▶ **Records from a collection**
---*---

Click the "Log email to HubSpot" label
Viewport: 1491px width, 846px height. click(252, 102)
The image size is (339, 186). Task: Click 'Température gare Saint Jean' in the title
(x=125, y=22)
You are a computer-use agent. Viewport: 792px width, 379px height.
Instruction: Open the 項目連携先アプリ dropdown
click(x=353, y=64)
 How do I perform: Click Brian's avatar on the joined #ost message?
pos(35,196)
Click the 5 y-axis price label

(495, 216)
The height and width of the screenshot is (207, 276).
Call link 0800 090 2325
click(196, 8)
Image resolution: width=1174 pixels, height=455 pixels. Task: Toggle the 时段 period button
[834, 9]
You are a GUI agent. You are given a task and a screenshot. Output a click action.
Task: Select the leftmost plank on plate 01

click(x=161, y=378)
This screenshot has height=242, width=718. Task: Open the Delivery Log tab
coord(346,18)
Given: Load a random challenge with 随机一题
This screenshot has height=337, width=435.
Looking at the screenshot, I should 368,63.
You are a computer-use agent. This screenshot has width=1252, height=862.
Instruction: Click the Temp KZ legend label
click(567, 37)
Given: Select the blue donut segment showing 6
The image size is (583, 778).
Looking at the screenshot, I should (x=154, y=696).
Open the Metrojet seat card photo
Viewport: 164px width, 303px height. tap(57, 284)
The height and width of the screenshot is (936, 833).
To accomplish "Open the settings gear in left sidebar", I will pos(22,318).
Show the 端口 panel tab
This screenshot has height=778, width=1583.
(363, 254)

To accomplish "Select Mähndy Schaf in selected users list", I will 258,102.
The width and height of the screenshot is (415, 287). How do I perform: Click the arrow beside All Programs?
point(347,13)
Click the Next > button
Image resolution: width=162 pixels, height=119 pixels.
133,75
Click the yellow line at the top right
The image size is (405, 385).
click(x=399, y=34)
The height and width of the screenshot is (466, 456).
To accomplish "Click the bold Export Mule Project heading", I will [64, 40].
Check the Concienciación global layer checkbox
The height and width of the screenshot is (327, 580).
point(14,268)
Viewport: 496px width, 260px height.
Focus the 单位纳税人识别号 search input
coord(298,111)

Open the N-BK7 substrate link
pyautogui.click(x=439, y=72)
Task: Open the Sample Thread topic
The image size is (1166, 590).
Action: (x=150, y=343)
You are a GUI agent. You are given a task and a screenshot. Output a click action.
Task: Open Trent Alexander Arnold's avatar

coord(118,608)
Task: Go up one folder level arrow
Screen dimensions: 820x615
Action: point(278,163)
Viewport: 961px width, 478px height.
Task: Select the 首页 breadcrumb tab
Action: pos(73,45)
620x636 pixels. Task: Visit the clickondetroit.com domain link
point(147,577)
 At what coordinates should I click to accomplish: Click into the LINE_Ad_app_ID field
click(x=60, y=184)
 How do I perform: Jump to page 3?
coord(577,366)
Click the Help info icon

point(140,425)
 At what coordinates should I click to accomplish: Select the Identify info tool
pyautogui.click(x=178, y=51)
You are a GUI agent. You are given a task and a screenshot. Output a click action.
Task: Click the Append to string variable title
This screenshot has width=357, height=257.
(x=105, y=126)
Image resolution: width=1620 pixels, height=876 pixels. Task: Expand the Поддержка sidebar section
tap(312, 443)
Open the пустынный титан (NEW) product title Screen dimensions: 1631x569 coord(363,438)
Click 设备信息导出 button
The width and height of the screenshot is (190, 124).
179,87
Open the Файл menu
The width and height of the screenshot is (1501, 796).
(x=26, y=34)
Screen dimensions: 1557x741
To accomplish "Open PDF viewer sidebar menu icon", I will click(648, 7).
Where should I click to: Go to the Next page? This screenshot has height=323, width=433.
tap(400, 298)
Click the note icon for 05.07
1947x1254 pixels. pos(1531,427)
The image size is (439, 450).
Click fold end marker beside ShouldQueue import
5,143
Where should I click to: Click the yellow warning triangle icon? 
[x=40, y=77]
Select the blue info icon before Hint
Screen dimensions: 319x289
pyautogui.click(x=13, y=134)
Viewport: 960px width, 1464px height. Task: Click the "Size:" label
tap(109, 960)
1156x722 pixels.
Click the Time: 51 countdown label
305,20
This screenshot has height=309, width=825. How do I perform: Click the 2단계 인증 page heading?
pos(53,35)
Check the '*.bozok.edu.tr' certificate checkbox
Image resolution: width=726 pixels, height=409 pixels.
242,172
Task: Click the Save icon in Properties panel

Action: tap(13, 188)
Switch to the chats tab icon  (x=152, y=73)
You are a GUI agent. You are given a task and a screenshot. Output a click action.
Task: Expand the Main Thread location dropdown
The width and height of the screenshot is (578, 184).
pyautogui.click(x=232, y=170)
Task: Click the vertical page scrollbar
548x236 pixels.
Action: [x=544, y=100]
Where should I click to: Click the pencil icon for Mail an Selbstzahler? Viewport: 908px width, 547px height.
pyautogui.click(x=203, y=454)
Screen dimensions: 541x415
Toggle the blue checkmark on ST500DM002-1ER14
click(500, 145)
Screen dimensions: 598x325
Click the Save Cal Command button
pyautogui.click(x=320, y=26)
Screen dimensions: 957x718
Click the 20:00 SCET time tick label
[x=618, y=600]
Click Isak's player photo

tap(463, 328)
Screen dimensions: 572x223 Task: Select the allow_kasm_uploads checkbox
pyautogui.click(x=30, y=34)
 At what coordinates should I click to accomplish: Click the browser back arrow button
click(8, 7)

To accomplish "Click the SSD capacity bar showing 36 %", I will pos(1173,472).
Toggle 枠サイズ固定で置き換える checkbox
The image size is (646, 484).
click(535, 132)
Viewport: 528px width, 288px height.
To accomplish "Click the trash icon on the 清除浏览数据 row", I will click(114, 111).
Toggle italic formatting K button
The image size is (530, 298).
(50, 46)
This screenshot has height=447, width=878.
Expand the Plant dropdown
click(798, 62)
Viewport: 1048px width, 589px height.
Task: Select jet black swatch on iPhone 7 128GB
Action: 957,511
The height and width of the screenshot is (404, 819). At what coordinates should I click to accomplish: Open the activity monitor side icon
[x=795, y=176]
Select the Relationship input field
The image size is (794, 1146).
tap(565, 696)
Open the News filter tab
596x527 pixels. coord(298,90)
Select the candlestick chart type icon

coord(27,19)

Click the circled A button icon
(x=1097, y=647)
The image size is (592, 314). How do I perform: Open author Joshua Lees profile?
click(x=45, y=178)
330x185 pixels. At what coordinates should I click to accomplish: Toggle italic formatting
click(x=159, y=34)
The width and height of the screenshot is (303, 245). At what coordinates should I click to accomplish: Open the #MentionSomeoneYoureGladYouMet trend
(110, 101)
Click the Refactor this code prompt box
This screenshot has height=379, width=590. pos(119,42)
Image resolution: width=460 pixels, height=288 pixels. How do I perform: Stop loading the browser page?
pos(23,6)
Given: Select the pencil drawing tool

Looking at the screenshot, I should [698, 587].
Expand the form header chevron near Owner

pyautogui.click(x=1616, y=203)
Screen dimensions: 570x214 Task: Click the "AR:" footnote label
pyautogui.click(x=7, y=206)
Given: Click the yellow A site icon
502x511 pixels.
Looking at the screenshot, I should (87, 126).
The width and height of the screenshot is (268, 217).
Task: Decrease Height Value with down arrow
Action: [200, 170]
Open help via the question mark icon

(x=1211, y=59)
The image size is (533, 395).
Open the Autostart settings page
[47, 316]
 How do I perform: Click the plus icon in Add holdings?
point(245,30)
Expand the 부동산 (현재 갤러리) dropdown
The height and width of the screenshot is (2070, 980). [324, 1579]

---*---

▶ **YOUR TASK**
Across the entries above, find the lines with the string "showing" and copy them.

▶ **OUTPUT FOR THIS TASK**
Given: Select the blue donut segment showing 6
To accomplish "Click the SSD capacity bar showing 36 %", I will pos(1173,472).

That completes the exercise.